» **WORK INSTRUCTIONS**: Please reproduce each line of the data below as it stands.

Source data

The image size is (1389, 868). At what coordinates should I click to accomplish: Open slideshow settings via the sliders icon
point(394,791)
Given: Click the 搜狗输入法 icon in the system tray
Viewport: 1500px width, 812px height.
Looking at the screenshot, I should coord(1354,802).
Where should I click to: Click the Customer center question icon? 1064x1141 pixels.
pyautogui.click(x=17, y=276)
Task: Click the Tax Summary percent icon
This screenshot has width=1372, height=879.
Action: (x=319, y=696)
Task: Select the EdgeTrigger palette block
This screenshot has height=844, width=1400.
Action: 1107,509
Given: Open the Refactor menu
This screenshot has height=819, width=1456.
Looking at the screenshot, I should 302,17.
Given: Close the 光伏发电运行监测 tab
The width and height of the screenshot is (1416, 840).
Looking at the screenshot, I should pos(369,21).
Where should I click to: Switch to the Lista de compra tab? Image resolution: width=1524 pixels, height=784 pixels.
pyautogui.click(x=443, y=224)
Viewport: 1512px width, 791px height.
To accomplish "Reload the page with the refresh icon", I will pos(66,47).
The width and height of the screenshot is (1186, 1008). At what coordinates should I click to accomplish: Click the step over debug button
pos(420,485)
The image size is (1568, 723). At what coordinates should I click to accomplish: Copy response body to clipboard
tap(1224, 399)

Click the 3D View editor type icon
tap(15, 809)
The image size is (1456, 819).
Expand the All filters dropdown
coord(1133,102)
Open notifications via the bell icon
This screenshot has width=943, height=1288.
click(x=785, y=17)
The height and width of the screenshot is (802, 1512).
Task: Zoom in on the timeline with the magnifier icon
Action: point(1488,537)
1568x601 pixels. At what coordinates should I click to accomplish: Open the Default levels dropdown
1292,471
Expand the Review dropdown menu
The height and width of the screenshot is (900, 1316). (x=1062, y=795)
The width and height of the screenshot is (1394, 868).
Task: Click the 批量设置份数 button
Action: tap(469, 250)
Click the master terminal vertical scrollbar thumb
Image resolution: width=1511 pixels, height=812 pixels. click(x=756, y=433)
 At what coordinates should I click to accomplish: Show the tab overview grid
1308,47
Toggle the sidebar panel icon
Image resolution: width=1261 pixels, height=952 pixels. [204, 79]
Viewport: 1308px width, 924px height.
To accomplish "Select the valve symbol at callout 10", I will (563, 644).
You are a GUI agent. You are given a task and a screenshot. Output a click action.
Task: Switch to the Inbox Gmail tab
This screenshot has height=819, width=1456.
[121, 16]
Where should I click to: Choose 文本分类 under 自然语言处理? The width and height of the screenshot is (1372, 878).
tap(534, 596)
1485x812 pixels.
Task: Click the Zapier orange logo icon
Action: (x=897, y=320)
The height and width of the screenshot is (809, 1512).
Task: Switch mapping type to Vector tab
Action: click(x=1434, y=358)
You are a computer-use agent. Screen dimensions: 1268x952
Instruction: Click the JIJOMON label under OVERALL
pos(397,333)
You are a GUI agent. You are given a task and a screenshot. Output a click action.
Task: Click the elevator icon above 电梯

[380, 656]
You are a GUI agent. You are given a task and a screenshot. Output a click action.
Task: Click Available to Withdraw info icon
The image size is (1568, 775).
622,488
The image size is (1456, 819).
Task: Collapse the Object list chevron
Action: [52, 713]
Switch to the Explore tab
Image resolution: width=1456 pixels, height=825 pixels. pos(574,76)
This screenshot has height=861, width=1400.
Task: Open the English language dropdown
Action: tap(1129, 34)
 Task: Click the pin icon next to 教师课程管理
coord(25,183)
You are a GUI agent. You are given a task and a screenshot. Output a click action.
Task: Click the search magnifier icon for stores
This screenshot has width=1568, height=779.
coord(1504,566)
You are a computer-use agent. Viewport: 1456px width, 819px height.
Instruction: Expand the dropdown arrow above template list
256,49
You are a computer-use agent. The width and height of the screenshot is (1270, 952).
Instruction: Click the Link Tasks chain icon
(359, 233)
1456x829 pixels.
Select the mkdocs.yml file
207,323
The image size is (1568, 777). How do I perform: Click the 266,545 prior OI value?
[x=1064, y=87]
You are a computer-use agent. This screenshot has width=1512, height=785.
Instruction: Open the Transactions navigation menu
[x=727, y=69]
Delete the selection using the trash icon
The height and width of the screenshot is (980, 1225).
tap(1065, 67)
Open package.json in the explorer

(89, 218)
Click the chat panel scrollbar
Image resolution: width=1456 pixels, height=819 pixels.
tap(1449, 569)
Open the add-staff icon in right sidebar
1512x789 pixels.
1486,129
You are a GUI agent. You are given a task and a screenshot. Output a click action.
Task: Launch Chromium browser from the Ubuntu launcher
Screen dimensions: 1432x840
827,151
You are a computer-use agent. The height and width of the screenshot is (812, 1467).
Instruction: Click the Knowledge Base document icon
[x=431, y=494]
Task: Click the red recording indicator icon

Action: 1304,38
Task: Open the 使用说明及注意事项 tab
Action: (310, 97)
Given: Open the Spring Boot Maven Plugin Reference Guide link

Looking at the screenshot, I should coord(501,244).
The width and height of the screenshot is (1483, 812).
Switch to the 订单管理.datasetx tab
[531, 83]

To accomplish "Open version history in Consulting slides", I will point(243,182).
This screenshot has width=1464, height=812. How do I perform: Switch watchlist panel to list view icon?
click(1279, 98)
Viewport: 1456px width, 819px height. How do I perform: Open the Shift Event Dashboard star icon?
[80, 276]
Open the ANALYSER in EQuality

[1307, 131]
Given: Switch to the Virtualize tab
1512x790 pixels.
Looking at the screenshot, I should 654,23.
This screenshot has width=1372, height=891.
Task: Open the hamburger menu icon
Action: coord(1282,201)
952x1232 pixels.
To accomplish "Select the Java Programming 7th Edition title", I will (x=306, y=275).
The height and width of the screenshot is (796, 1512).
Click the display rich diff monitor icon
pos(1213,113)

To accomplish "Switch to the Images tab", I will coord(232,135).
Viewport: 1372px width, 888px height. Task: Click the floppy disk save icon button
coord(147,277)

» **WORKED SOLUTION**:
The image size is (1389, 868). At what coordinates should I click to accomplish: Open slideshow settings via the sliders icon
point(394,791)
Given: Click the 搜狗输入法 icon in the system tray
Viewport: 1500px width, 812px height.
Looking at the screenshot, I should coord(1354,802).
Where should I click to: Click the Customer center question icon? 1064x1141 pixels.
pyautogui.click(x=17, y=276)
Task: Click the Tax Summary percent icon
This screenshot has width=1372, height=879.
Action: (x=319, y=696)
Task: Select the EdgeTrigger palette block
This screenshot has height=844, width=1400.
Action: 1107,509
Given: Open the Refactor menu
This screenshot has height=819, width=1456.
Looking at the screenshot, I should 302,17.
Given: Close the 光伏发电运行监测 tab
The width and height of the screenshot is (1416, 840).
Looking at the screenshot, I should pos(369,21).
Where should I click to: Switch to the Lista de compra tab? Image resolution: width=1524 pixels, height=784 pixels.
pyautogui.click(x=443, y=224)
Viewport: 1512px width, 791px height.
To accomplish "Reload the page with the refresh icon", I will pos(66,47).
The width and height of the screenshot is (1186, 1008). At what coordinates should I click to accomplish: Click the step over debug button
pos(420,485)
The image size is (1568, 723). At what coordinates should I click to accomplish: Copy response body to clipboard
tap(1224, 399)

Click the 3D View editor type icon
tap(15, 809)
The image size is (1456, 819).
Expand the All filters dropdown
coord(1133,102)
Open notifications via the bell icon
This screenshot has width=943, height=1288.
click(x=785, y=17)
The height and width of the screenshot is (802, 1512).
Task: Zoom in on the timeline with the magnifier icon
Action: point(1488,537)
1568x601 pixels. At what coordinates should I click to accomplish: Open the Default levels dropdown
1292,471
Expand the Review dropdown menu
The height and width of the screenshot is (900, 1316). (x=1062, y=795)
The width and height of the screenshot is (1394, 868).
Task: Click the 批量设置份数 button
Action: tap(469, 250)
Click the master terminal vertical scrollbar thumb
Image resolution: width=1511 pixels, height=812 pixels. click(x=756, y=433)
 At what coordinates should I click to accomplish: Show the tab overview grid
1308,47
Toggle the sidebar panel icon
Image resolution: width=1261 pixels, height=952 pixels. [204, 79]
Viewport: 1308px width, 924px height.
To accomplish "Select the valve symbol at callout 10", I will (563, 644).
You are a GUI agent. You are given a task and a screenshot. Output a click action.
Task: Switch to the Inbox Gmail tab
This screenshot has height=819, width=1456.
[121, 16]
Where should I click to: Choose 文本分类 under 自然语言处理? The width and height of the screenshot is (1372, 878).
tap(534, 596)
1485x812 pixels.
Task: Click the Zapier orange logo icon
Action: (x=897, y=320)
The height and width of the screenshot is (809, 1512).
Task: Switch mapping type to Vector tab
Action: click(x=1434, y=358)
You are a computer-use agent. Screen dimensions: 1268x952
Instruction: Click the JIJOMON label under OVERALL
pos(397,333)
You are a GUI agent. You are given a task and a screenshot. Output a click action.
Task: Click the elevator icon above 电梯

[380, 656]
You are a GUI agent. You are given a task and a screenshot. Output a click action.
Task: Click Available to Withdraw info icon
The image size is (1568, 775).
622,488
The image size is (1456, 819).
Task: Collapse the Object list chevron
Action: [52, 713]
Switch to the Explore tab
Image resolution: width=1456 pixels, height=825 pixels. pos(574,76)
This screenshot has height=861, width=1400.
Task: Open the English language dropdown
Action: tap(1129, 34)
 Task: Click the pin icon next to 教师课程管理
coord(25,183)
You are a GUI agent. You are given a task and a screenshot. Output a click action.
Task: Click the search magnifier icon for stores
This screenshot has width=1568, height=779.
coord(1504,566)
You are a computer-use agent. Viewport: 1456px width, 819px height.
Instruction: Expand the dropdown arrow above template list
256,49
You are a computer-use agent. The width and height of the screenshot is (1270, 952).
Instruction: Click the Link Tasks chain icon
(359, 233)
1456x829 pixels.
Select the mkdocs.yml file
207,323
The image size is (1568, 777). How do I perform: Click the 266,545 prior OI value?
[x=1064, y=87]
You are a computer-use agent. This screenshot has width=1512, height=785.
Instruction: Open the Transactions navigation menu
[x=727, y=69]
Delete the selection using the trash icon
The height and width of the screenshot is (980, 1225).
tap(1065, 67)
Open package.json in the explorer

(89, 218)
Click the chat panel scrollbar
Image resolution: width=1456 pixels, height=819 pixels.
tap(1449, 569)
Open the add-staff icon in right sidebar
1512x789 pixels.
1486,129
You are a GUI agent. You are given a task and a screenshot. Output a click action.
Task: Launch Chromium browser from the Ubuntu launcher
Screen dimensions: 1432x840
827,151
You are a computer-use agent. The height and width of the screenshot is (812, 1467).
Instruction: Click the Knowledge Base document icon
[x=431, y=494]
Task: Click the red recording indicator icon

Action: 1304,38
Task: Open the 使用说明及注意事项 tab
Action: (310, 97)
Given: Open the Spring Boot Maven Plugin Reference Guide link

Looking at the screenshot, I should coord(501,244).
The width and height of the screenshot is (1483, 812).
Switch to the 订单管理.datasetx tab
[531, 83]

To accomplish "Open version history in Consulting slides", I will point(243,182).
This screenshot has width=1464, height=812. How do I perform: Switch watchlist panel to list view icon?
click(1279, 98)
Viewport: 1456px width, 819px height. How do I perform: Open the Shift Event Dashboard star icon?
[80, 276]
Open the ANALYSER in EQuality

[1307, 131]
Given: Switch to the Virtualize tab
1512x790 pixels.
Looking at the screenshot, I should 654,23.
This screenshot has width=1372, height=891.
Task: Open the hamburger menu icon
Action: coord(1282,201)
952x1232 pixels.
To accomplish "Select the Java Programming 7th Edition title", I will (x=306, y=275).
The height and width of the screenshot is (796, 1512).
Click the display rich diff monitor icon
pos(1213,113)

To accomplish "Switch to the Images tab", I will coord(232,135).
Viewport: 1372px width, 888px height. Task: Click the floppy disk save icon button
coord(147,277)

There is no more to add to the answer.